When you walk inside the restaurant, there is a display of just exactly how big 72 oz. of steak is. It’s basically the size of a refrigerated section pot roast of your preferred super market, cellophane wrapped like a bundle I have seen on police show drug busts out for display. I am sure there is a nip and tuck involved on the packaging as the fully cooked version spreads across a platter like the shape of America. When you see it, you might be confused on whether you should take off your hat for a moment of silence.The restaurant has a stage platform for you to eat the steak on, assuming you accept the challenge. The waitstaff charges your credit or debit card for the meat before you start and announce to the restaurant of your quest in all the glory a waitstaff announcement such as a birthday or anniversary could yield.

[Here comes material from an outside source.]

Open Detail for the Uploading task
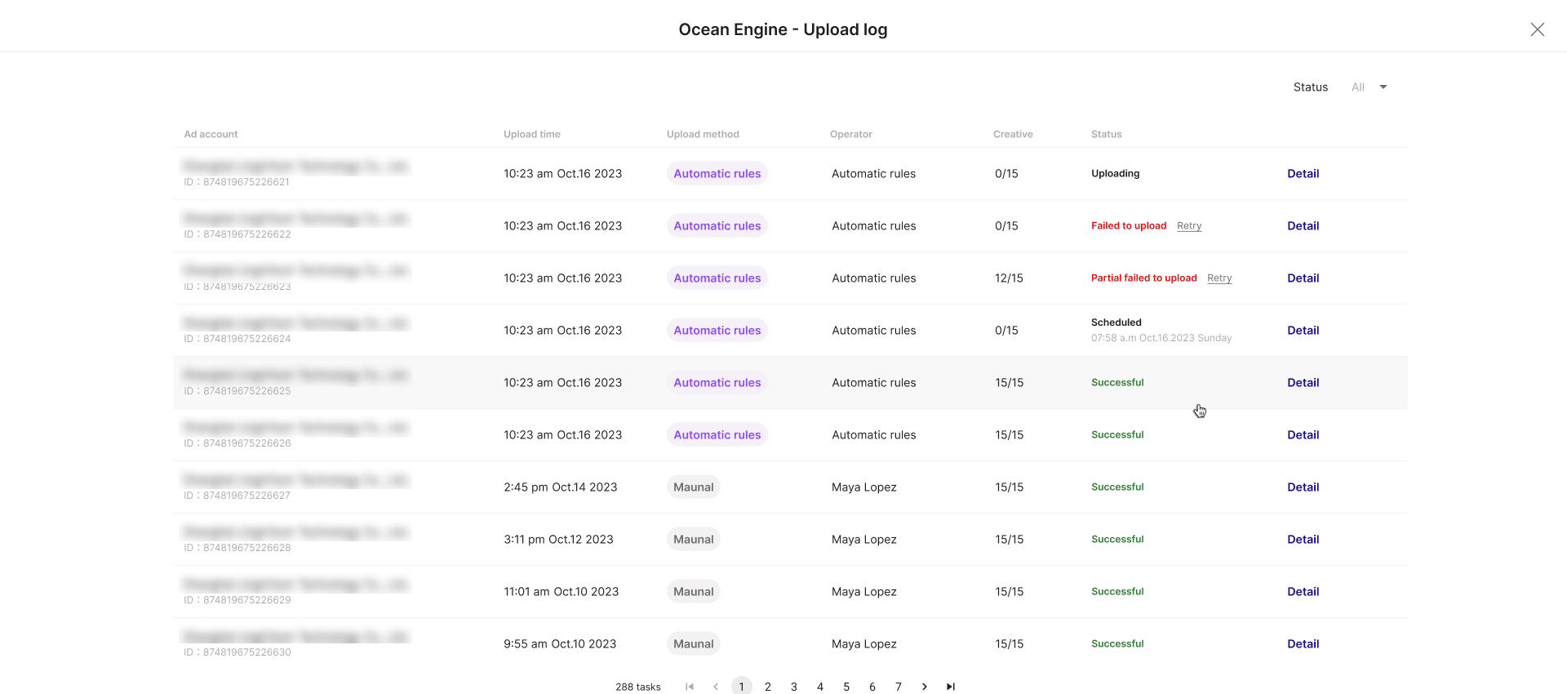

There is a countdown clock that runs red on the wall so that between meat sweats you can figure out exactly how much time you have left to consume the meaty monstrosity. The menu boasts of the record breaking champion who is the size of a young tree branch. “Who does this?” I asked myself, as I arrived for a brunch time meal. I ogled with envy when my “breakfast steak” (Copywrite Red Bandit Media, 2019) arrived. I knew that I wasn’t here to take on the 72 oz. challenge this day, as there was a mighty road trip back to Houston quickly in store. But, there was someone who stepped up to the stage, with all the bells and whistles of a waitstaff attempting to corral attention in the large dining hall lined with the mounts of no less than 15-20 Deer and Moose.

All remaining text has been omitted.